(WHAT YOU SHOULD DO)
In the listing that follows, the range to quote begins at the line that has "Screen dimensions: 1568x469" and ends after the line that has "Select the 15.07. Hotspot T-Mobile cell"; quote it verbatim and add nothing.

───── GIVEN RECORDS ─────

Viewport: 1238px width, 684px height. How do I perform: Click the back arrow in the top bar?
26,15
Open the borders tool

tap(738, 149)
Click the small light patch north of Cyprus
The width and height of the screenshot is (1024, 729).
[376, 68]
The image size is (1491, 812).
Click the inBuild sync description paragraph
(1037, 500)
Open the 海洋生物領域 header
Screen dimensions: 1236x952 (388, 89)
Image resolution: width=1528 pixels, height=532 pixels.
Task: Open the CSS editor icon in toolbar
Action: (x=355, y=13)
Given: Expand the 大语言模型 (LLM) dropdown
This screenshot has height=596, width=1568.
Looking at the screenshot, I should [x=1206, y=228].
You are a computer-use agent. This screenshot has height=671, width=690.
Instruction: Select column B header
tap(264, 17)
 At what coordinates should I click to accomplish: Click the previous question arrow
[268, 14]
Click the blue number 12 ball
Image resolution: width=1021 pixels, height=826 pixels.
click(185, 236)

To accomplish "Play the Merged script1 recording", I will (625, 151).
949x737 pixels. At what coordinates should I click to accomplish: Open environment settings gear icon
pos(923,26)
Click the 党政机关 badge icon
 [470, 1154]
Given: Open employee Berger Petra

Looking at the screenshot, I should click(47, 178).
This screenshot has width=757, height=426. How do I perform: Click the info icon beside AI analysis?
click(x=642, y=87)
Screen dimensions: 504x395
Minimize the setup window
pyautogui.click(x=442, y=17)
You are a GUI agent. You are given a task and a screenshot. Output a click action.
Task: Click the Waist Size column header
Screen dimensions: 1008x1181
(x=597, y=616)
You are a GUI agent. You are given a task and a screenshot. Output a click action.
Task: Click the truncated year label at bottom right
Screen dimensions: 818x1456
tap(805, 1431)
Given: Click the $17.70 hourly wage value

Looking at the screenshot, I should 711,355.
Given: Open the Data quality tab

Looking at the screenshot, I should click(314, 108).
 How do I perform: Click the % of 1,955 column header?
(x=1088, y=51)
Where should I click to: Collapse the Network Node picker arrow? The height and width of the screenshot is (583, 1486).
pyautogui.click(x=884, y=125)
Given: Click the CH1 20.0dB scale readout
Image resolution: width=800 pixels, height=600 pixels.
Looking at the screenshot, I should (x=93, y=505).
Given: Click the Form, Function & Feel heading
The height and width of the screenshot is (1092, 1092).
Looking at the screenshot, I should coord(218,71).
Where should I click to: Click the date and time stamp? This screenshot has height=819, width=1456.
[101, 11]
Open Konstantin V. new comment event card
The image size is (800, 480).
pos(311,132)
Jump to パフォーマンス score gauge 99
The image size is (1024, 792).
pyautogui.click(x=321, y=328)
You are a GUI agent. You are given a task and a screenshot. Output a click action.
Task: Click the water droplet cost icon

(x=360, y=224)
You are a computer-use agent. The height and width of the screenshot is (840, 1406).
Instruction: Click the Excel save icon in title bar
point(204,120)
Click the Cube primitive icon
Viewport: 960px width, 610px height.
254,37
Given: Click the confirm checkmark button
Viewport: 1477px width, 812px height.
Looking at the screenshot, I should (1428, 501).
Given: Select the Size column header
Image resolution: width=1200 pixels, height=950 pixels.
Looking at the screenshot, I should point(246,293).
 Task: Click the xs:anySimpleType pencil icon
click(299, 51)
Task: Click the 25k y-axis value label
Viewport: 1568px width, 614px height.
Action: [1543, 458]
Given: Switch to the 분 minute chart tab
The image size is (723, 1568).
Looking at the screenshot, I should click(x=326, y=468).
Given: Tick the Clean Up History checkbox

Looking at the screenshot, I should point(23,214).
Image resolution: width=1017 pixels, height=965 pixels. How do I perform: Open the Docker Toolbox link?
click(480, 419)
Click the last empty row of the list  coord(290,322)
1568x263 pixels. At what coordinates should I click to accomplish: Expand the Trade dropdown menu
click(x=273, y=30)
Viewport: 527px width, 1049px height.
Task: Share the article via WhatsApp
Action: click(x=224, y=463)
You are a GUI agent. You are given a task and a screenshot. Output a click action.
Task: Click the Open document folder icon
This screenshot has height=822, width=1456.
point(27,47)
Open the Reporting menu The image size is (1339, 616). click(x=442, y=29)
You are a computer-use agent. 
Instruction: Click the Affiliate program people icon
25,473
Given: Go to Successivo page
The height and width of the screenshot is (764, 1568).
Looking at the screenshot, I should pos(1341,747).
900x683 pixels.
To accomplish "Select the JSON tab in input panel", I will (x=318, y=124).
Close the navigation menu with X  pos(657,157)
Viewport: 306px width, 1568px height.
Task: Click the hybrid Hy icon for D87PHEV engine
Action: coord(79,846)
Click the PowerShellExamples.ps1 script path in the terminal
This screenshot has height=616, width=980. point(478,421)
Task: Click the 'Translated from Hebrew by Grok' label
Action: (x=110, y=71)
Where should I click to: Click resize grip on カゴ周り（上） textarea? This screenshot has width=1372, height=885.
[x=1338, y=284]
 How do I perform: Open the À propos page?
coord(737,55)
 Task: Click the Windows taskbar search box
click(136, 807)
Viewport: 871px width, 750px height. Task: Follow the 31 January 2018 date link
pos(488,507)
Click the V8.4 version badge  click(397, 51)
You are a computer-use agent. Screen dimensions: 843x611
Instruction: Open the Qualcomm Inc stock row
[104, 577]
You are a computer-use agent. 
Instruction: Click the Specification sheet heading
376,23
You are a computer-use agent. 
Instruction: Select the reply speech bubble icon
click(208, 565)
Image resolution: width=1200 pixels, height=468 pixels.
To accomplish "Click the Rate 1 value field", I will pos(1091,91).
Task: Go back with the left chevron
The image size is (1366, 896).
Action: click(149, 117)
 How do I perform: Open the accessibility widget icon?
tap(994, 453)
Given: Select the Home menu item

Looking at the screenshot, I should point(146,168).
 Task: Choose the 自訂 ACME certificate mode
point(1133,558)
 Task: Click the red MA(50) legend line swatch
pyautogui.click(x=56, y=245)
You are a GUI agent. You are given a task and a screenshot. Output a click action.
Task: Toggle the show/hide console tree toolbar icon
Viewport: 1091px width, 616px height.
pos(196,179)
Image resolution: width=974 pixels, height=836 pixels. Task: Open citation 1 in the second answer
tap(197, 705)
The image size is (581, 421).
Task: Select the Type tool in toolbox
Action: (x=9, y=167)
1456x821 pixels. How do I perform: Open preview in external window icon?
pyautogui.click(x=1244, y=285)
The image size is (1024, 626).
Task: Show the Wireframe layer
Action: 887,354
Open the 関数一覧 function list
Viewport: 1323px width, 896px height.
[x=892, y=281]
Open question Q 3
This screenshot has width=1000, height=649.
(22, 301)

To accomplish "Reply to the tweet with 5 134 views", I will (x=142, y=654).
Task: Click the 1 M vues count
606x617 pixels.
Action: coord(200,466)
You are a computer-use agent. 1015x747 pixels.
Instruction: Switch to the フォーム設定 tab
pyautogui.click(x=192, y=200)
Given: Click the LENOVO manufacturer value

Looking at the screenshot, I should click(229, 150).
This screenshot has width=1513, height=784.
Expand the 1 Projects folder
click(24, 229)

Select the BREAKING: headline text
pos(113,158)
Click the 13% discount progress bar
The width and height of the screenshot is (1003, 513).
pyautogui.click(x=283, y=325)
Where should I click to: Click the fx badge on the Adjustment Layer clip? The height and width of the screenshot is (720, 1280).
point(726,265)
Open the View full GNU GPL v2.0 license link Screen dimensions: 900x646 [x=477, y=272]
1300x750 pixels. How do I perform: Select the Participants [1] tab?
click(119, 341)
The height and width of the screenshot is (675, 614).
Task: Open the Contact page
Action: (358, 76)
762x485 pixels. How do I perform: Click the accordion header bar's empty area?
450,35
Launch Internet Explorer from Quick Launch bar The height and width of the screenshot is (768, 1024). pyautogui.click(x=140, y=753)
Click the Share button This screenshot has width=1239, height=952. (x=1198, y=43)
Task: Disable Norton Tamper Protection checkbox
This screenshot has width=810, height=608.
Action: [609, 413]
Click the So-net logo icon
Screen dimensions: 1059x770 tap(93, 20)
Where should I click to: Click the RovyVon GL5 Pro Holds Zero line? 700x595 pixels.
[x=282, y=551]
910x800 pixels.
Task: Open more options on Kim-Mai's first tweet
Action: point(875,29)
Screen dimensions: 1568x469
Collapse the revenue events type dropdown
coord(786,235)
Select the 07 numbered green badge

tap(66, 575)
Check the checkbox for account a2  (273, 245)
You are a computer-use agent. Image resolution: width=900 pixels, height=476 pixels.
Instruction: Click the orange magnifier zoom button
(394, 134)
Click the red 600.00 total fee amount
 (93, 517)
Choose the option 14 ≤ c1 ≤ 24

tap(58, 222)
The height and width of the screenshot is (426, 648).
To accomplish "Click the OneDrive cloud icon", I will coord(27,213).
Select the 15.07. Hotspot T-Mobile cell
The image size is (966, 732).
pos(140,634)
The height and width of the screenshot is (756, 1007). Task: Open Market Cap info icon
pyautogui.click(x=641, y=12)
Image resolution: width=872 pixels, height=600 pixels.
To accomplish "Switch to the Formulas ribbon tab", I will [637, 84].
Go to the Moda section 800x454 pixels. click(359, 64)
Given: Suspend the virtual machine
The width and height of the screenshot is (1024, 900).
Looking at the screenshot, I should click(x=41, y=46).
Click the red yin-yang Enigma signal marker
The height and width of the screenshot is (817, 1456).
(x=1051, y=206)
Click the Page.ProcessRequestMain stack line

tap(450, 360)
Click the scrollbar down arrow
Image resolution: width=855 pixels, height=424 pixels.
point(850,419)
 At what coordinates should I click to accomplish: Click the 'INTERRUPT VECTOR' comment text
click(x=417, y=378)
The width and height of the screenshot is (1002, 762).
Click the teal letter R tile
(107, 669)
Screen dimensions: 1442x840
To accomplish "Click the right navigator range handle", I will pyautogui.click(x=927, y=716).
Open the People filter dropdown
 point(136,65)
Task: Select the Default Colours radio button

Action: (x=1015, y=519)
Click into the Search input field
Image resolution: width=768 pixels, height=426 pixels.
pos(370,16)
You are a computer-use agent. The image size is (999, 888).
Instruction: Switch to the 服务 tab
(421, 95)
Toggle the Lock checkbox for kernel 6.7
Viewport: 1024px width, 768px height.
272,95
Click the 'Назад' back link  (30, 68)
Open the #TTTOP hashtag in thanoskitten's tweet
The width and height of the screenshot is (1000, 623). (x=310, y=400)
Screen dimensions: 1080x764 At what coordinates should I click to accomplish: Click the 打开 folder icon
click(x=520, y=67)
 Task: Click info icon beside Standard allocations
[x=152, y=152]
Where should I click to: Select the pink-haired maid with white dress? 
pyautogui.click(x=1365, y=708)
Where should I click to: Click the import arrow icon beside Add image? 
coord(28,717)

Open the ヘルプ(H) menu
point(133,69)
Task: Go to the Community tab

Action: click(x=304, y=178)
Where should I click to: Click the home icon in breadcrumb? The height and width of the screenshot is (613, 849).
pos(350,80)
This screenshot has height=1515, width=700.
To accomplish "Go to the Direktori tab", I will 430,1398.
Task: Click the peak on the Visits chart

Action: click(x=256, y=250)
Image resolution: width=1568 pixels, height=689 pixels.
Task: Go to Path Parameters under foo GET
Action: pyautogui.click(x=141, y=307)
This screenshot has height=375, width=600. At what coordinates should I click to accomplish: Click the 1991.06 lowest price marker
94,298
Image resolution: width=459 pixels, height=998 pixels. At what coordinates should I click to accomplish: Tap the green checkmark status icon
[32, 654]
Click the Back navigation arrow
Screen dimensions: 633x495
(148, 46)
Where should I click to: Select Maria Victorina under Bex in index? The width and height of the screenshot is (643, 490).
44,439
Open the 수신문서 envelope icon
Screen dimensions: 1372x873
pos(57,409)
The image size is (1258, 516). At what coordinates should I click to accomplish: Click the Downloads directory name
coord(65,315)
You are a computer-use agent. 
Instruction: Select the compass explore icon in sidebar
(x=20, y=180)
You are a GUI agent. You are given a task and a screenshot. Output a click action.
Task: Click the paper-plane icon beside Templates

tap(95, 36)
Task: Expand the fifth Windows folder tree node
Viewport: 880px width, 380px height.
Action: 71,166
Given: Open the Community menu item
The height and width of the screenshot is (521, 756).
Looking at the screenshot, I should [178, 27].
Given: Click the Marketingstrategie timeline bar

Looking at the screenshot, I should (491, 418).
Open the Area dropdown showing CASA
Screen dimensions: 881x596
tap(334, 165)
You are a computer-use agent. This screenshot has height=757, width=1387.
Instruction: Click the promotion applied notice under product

─────

(ANSWER FOR THE TASK)
Screen dimensions: 1568x469
Collapse the revenue events type dropdown
coord(786,235)
Select the 07 numbered green badge

tap(66, 575)
Check the checkbox for account a2  (273, 245)
You are a computer-use agent. Image resolution: width=900 pixels, height=476 pixels.
Instruction: Click the orange magnifier zoom button
(394, 134)
Click the red 600.00 total fee amount
 (93, 517)
Choose the option 14 ≤ c1 ≤ 24

tap(58, 222)
The height and width of the screenshot is (426, 648).
To accomplish "Click the OneDrive cloud icon", I will coord(27,213).
Select the 15.07. Hotspot T-Mobile cell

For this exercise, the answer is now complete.